[EXERCISE AIM]
Begin your copy at the line that contains "Open the デバッグ (Debug) menu" and carry it on, exactly, to the last line of the material below.

*** Opening EXERCISE INPUTS ***

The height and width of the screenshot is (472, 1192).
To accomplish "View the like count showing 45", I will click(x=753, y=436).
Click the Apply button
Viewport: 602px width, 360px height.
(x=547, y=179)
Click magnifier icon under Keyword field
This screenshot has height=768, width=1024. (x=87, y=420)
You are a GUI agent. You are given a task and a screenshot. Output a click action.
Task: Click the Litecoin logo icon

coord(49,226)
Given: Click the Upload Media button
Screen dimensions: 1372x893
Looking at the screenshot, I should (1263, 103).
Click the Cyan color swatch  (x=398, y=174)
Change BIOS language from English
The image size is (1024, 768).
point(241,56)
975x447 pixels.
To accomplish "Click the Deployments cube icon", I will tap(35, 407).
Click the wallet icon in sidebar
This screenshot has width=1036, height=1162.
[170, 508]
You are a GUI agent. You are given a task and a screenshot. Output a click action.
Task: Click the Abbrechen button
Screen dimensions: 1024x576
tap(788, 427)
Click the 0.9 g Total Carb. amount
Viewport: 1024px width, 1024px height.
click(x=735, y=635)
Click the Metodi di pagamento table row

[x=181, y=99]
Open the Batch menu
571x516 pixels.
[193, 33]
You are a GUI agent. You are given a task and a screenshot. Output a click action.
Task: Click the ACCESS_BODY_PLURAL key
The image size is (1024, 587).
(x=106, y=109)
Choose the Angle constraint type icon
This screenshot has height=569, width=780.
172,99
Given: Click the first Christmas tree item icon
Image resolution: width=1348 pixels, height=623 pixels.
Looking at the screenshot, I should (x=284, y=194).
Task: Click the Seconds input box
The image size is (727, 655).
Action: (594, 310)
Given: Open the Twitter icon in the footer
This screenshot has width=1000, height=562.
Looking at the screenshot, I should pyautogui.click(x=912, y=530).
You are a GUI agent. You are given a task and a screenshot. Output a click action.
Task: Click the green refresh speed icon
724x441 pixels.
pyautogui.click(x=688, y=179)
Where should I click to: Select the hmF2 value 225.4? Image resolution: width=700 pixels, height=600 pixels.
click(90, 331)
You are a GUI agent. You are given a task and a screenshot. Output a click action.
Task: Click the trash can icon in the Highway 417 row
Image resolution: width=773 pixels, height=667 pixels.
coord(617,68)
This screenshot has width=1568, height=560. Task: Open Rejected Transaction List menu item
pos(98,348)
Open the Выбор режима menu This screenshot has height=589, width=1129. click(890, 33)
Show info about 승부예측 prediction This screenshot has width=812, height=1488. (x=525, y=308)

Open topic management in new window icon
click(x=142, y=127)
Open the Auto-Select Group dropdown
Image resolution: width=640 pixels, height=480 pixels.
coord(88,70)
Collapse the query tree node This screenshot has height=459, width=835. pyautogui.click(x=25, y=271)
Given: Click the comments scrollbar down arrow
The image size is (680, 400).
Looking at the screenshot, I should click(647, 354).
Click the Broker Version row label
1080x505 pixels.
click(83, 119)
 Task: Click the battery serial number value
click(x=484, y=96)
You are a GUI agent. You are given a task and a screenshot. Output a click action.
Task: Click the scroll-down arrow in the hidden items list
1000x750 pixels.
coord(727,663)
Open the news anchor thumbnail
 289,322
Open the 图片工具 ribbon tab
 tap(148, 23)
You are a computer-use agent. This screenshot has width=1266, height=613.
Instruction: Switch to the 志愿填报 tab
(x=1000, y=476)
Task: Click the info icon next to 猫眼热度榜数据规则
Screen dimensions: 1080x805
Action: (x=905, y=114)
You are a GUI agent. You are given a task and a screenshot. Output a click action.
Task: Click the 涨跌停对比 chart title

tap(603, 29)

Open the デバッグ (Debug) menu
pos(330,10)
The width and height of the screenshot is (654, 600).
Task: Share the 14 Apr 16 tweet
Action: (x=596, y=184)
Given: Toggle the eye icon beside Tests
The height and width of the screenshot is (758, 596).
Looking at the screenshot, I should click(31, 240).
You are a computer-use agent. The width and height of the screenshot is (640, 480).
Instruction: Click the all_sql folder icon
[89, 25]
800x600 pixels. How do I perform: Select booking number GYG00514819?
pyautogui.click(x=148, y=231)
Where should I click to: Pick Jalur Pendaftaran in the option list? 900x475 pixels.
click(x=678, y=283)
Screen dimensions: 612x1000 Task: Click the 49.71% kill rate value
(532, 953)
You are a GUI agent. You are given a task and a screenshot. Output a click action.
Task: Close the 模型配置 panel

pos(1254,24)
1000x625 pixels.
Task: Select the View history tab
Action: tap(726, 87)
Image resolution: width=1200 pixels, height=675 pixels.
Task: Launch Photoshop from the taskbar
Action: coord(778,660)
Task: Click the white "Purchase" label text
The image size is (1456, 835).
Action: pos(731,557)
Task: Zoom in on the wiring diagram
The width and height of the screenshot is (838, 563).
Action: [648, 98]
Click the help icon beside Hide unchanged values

*** Closing EXERCISE INPUTS ***

[REPLY TO THE TASK]
Open the デバッグ (Debug) menu
pos(330,10)
The width and height of the screenshot is (654, 600).
Task: Share the 14 Apr 16 tweet
Action: (x=596, y=184)
Given: Toggle the eye icon beside Tests
The height and width of the screenshot is (758, 596).
Looking at the screenshot, I should click(31, 240).
You are a computer-use agent. The width and height of the screenshot is (640, 480).
Instruction: Click the all_sql folder icon
[89, 25]
800x600 pixels. How do I perform: Select booking number GYG00514819?
pyautogui.click(x=148, y=231)
Where should I click to: Pick Jalur Pendaftaran in the option list? 900x475 pixels.
click(x=678, y=283)
Screen dimensions: 612x1000 Task: Click the 49.71% kill rate value
(532, 953)
You are a GUI agent. You are given a task and a screenshot. Output a click action.
Task: Close the 模型配置 panel

pos(1254,24)
1000x625 pixels.
Task: Select the View history tab
Action: tap(726, 87)
Image resolution: width=1200 pixels, height=675 pixels.
Task: Launch Photoshop from the taskbar
Action: coord(778,660)
Task: Click the white "Purchase" label text
The image size is (1456, 835).
Action: pos(731,557)
Task: Zoom in on the wiring diagram
The width and height of the screenshot is (838, 563).
Action: [648, 98]
Click the help icon beside Hide unchanged values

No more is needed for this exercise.